We were also told that we had the option to either walk down the hillside and see the sights or take a small shuttle down. As it was an unbearably hot day, we decided to take the shuttle. As it happened, that weekend was dubbed “Plantation Days” at the site, devoted to interpretations of slave life on the farm. We tend to like doing our own thing whenever possible and not be limited to sticking with tour groups. Instead we sallied forth through what was called Mulberry Lane. There were foundations left of buildings where nails were made and food was baked. A sample crop and garden were kept alive and growing and fully functional. Interpreters in period costumes played music and worked their crafts. Historical reenactors are considered a mandatory part of such establishments. Sometimes we can take or leave them.
We headed downhill to the family cemetery and saw President Jefferson’s grave. It was really a quite moving experience. You never really get an idea of the realness of these historical figures until you actually see where they’re buried.
The inscription reads: “Here was buried Thomas Jefferson Author of the Declaration of American Independence of the Statute of Virginia for Religious Freedom and Father of the University of Virginia.” No mention of the Louisiana Purchase, no mention of Minister to France, no mention of governorship of Virginia and no mention of the Presidency at all.
The walk back up the hill toward the lines for the timed tours was…difficult. It is much harder to walk uphill on a hot day than down, but we made it and got at the end of the line for our scheduled tour. While we waited, a family speaking a language that sounded like German talked among themselves. Anne and I both took German in high school and college (longtime readers will recall it’s where we met), but we have few occasions to use it and…well…they were speaking conversationally and quickly. We tried to follow, but were lost.
Later, another tourist approached them and asked what they were speaking. They confirmed, “Dutch”. So maybe we hadn’t forgotten as much as we’d thought.
A quick source of amusement occurred when a man tried to walk up a path toward the house and a tour guide stopped him because they try to “keep this path clear for the tourists”. The man responded — missing the point — that he was a tourist. The tour guide answered that tourists are people taking tours.
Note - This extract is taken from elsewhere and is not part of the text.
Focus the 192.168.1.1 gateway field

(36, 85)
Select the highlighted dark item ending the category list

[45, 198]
If you weren’t touring, then…you were just a visitor? It was an odd use of semantics as customer control.
Finally our turn began and we were brought up the forbidden path to the entrance, where our young perky female guide showed us a unique sundial on the outside of the house, reminded us that there was no photography allowed inside and asked trivia questions. Anne the history buff kept raising her hand to answer like an eager Hermione Granger until people began giving her annoyed looks. After scoring several points she stepped back and let her lagging competition have a try.
The inside of the house is surprisingly small. We were told that there is an upstairs, but they do those tours at night and it costs more. The entryway showcases souvenirs of Jefferson’s that were given to him by Heads of States, Native American chieftains, or Lewis and Clark’s expedition. Or rather, replicas of those items, a slightly less awe-inspiring sort of exhibit.
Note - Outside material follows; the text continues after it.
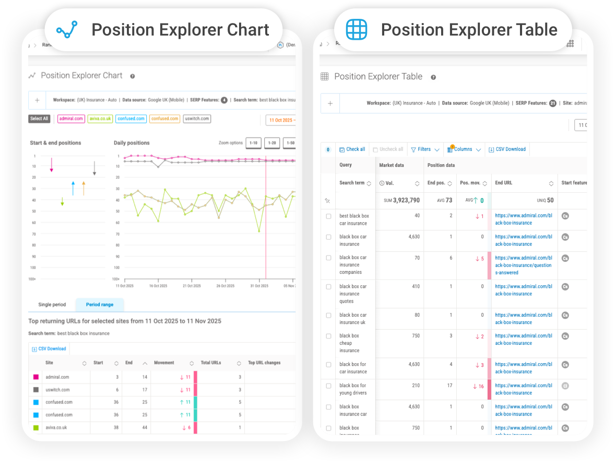
Task: Click the 11 Oct 2025 date field
Action: coord(281,120)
From there, we entered an incredibly small parlor. We were told that Jefferson’s daughter schooled her children in here. The parlor led to the small library room where there was a period chair and a cabinet built by one of Jefferson’s slaves (the guide also acknowledged Jefferson’s alleged relationship with Sally Hemings during the tour), but the library contained surprisingly few books, none recognizable to us modern readers. We learned Jefferson donated a large portion of his collection to the Library of Congress after the burning of Washington, D.C. during the War of 1812. The curator of the Library reportedly complained that Jefferson’s donation largely consisted of reference books in foreign languages.
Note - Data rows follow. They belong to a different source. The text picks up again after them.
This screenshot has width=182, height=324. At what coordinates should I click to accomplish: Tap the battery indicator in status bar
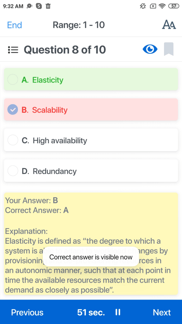tap(174, 6)

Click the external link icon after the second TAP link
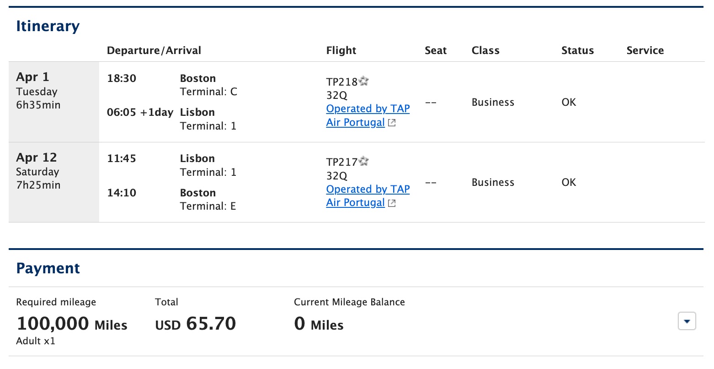point(391,203)
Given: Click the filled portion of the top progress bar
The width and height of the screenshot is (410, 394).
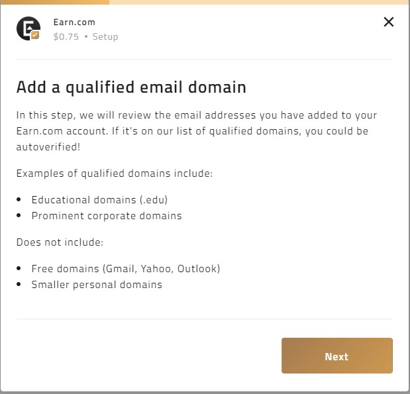Looking at the screenshot, I should 54,2.
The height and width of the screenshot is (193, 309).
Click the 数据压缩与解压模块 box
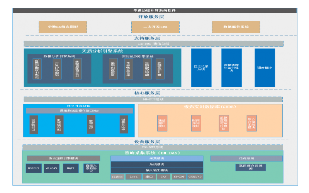coord(224,124)
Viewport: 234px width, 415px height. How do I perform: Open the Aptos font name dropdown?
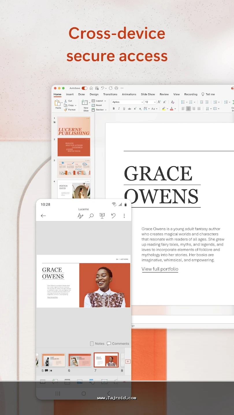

A study led off from the library with a number of mechanical contraptions in an open atrium overlooking the Blue Ridge Mountains. The guide told us that, when we leave the house, we would be able to view the dome of the nearby University of Virginia. The study was particularly impressive to Anne because she had been dying to see some of the objects that Jefferson brought back from Paris after his years as Minister to France. The library contains two tarnished mirrors on either side of the doorway that were part of that shipment. Unfortunately, being unable to take pictures, all we have to rely on are Anne’s visual memories, which I can’t access from here. (Should modern science fix that, this entry shall be updated forthwith with bonus pics.) The study was covered on all sides by paintings from Jefferson’s collection, including the Marquis de Lafayette, Sir Isaac Newton and John Locke, as well as a biblical painting of Salome and the head of John the Baptist.
The study led into Jefferson’s “bedroom” — in reality, an open alcove where he put his bed between the study and the next room. The whole feel of the home is that Jefferson wanted no wasted space. The bed is exactly six-feet long (Jefferson’s height) because apparently he didn’t need a lot of wiggle room.
Next was the dining room, with another large window looking out into the scenery. She showed us the dumbwaiter which brought food and dishes to and from the kitchen down below. We got a view of the corridor which came from underground and a narrow staircase leading to the upstairs before exiting the house. A little boy asked her about the anachronistic air humidifiers/temperature control devices in almost every room. She joked that we would just pretend they weren’t there. Anne offered to the little boy the importance of keeping these old things intact and how heat and moisture are bad for books and papers and paintings and things like that. I don’t know how much that sank in, but she tries to educate when she can.
Below, we were able to view the underground area where the kitchen, a refrigeration pit, the “privy” and storage areas were kept. Then we went up again to a walkway behind the house where the dome of the University of Virginia was alleged to be viewable. We looked. We looked again. We strained our necks in an awkward angle. We blinked a few times. The tourists beside us said they spotted it. Then we remeasured our Staff of Ra, took back one kadam to honor Jefferson’s god, and put the headpiece back on. After letting the sun gleam through the headpiece into the dense Blue Ridge forestry, we finally saw the dome waaaaaay off in the distance obscured by trees. Presumably the folks who beat us in this game of “Where’s UVA?” were either locals or big college sports fans.
Going back down the hill, we were amused by one sight along the way. To all those romantics out there who want to live in the dashing 18th and 19th centuries: remember the above sight and remind yourself why the 21st century has its benefits.
On the way out of Monticello, we drove a bit downhill and found Michie Tavern. More importantly, we found the Michie Tavern Gift Shop. I parked while Anne jumped out of the car, took advantage of their smashed-penny machine to press herself a souvenir, and looked in vain for that elusive Monticello Cat’s Meow.
We left the grounds under dark cloud cover and…cue thunderstorm.
A thunderstorm on vacation isn’t fun, especially while driving. Especially while driving down a mountain. Long, tense moments ensued before I managed to outrun the storm, to stop scaring Anne with my driving, and to continue our journey east.
To be continued!
1. Cat’s Meow Village has been deemphasized in recent years, but the quest for smashed penny machines continues to this day.
2. McDonald’s is technically part of every road trip, but not in the same way. At some point it became our go-to meal every time we come home to Indianapolis, like a key part of our re-acclimating to ordinary life. Subway, on the other hand, remains blacklisted by me if not by my loved ones.
3. Reiterating my gratitude: special thanks to Anne, who wrote far more of this chapter than I did.]